Dietery Intervention As A Therapy for Behaviour Problems in Children With Gastroenterology Allergy
1Children Allergy Center, Bunda Hospital Jakarta, Jakarta Pusat, Indonesia
Submitted by: firstname.lastname@example.org
Introduction: A new field of research, known as psychoneuroimmunology, is exploring how the immune system and the brain may interact to influence health. Early reports, as well as current research, have found that allergies can affect any system of the body, including the central nervous system.
Gastrointestinal symptoms in food allergy have been explained by alterations in transport across the intestinal wall (increased secretory and/or decreased absorptive functions), increased permeability, and motility of the intestine. The current understanding is that functional gastrointestinal disorders (FGIDs) result from dysregulation of the bidirectional communication between the gut and the brain, modulated by various psychosocial and environmental factors. This concept has led to a growing interest in the research of brain function in relation to gut motor and sensory function. Studies using these techniques have shown that visceral/gut sensation involves activation of several brain regions that are associated with various brain functions, including sensation, cognition, and affect. This brief study describes the reports of parents of dietery intervention as a therapy for 50 children with gastroenterointestinal symptom in food allergy. All of whom have been utilising a programme involving the exclusion of allergies foods from the diet an to evaluate of behaviour problem in children under 2 years old.
Methods: The parents of children with gastrointestinal allergy who were utilising this form of dietary intervention and who were prepared to be interviewed were recruited. Diagnosis of CMA was based upon clinical criteria described by Goldman and measuring of total Ig E. Evaluation of clinical course done at 3rd weeks and 4th weeks after dieteary intervention. All parents had, by the time of interview, removed food allergy containing products from the diet with Rowe diets and evaluated for sleep patterns, aggressive, tantrum hyperactivity, socialize, enuresis, emotional and speech.
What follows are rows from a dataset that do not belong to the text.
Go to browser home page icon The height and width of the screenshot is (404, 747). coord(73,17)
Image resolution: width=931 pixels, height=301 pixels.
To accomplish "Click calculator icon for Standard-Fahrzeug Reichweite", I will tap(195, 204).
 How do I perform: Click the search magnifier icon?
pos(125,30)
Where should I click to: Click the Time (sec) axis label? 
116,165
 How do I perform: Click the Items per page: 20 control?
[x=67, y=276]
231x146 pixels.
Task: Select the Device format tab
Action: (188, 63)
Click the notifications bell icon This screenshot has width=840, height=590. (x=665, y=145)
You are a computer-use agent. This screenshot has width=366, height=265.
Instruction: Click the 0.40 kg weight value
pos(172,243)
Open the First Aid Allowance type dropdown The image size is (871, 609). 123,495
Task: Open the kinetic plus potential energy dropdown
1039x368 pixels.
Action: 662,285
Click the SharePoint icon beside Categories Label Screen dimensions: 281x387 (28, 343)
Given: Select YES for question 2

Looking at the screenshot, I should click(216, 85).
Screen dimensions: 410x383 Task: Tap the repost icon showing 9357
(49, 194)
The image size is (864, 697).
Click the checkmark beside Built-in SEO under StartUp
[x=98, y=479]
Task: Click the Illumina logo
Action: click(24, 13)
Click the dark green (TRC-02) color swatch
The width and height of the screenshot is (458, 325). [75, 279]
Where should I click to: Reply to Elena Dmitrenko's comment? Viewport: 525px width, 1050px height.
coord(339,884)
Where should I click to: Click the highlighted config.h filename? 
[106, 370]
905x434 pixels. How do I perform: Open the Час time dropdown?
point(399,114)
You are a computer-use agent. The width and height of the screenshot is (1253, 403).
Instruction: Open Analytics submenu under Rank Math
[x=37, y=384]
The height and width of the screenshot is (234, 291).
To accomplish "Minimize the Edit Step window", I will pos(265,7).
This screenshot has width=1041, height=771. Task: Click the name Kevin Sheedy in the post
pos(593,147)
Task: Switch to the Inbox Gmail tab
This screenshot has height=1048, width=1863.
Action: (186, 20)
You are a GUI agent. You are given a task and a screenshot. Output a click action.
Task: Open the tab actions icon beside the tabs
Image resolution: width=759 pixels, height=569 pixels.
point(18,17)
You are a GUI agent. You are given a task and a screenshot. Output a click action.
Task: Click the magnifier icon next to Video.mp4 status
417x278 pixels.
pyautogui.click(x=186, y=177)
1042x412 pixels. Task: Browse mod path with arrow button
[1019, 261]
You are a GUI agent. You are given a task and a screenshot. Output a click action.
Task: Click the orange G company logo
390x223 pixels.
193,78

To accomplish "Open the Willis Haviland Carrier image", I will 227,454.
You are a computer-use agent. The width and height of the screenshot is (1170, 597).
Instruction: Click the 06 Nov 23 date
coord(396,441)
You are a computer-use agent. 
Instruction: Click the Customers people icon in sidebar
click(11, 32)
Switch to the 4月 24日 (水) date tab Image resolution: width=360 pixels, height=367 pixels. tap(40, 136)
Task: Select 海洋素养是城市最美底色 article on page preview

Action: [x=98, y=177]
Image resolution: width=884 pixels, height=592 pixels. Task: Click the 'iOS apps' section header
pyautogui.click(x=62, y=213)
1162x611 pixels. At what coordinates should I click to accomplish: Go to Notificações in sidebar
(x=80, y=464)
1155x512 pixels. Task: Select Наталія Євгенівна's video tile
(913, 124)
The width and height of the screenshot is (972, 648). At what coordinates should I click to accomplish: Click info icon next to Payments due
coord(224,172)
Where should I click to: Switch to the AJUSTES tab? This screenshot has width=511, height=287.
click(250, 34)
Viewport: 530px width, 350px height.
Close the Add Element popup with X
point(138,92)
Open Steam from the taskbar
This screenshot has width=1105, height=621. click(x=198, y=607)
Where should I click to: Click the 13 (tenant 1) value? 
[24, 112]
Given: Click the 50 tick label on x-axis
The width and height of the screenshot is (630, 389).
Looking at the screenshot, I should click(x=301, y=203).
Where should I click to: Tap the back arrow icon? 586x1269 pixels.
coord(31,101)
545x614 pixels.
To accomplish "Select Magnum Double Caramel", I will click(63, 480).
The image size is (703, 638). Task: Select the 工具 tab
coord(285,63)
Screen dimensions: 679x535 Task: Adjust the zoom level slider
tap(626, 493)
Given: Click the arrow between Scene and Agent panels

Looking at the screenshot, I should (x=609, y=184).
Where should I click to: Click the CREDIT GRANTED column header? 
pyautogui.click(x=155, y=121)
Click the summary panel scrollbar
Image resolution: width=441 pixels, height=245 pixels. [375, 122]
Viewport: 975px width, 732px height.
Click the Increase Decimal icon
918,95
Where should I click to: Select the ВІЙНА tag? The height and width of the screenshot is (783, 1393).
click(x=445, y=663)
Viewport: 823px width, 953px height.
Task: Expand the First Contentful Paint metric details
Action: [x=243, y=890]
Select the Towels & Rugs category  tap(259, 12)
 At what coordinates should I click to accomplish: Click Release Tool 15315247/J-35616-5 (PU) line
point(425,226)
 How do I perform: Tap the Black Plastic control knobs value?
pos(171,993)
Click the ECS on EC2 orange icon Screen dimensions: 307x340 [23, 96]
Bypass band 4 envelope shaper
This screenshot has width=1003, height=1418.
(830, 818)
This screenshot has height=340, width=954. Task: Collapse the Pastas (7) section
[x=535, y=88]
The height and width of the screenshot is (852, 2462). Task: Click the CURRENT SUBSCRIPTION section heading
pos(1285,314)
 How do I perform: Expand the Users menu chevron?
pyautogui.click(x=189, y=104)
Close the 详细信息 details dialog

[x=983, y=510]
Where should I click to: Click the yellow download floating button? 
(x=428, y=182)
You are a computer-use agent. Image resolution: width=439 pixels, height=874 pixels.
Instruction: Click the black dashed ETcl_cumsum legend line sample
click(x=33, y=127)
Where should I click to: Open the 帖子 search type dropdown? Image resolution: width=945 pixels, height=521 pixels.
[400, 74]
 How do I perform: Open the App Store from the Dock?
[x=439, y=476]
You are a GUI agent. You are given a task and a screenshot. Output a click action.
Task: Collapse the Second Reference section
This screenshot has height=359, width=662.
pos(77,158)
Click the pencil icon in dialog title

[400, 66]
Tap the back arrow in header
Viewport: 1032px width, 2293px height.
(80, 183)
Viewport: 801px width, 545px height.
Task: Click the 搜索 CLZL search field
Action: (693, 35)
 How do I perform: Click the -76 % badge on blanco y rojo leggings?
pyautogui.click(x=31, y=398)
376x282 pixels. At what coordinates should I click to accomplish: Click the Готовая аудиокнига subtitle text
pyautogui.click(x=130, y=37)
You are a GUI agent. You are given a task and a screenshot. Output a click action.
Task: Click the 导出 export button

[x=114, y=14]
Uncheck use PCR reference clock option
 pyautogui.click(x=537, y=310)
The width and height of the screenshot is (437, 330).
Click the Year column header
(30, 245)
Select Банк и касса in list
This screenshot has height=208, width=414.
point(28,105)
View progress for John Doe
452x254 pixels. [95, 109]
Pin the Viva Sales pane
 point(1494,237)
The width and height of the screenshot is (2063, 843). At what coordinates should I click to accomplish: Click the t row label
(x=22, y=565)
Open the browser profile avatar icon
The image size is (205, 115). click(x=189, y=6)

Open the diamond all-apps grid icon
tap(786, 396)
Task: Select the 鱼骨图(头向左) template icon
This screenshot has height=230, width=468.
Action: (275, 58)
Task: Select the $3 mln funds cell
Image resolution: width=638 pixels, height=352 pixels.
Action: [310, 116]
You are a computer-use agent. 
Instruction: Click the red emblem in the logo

Results: All parents had, by the time of interview, removed food allergy containing products from the diet with Rowe diets and evaluated for sleep patterns, aggressive, tantrum hyperactivity, socialize, emotional, inattention, self injury and speech development. All of behaviour problem result well improvement between 45%-98% at 4 week after dietery intervention
Conclusion: Quite clearly this study can only be of a preliminary nature in behaviour problem in children with gastroentero-intestinal allergy. Dietary intervention seems plays an important role in the management of certain that behaviour disorders.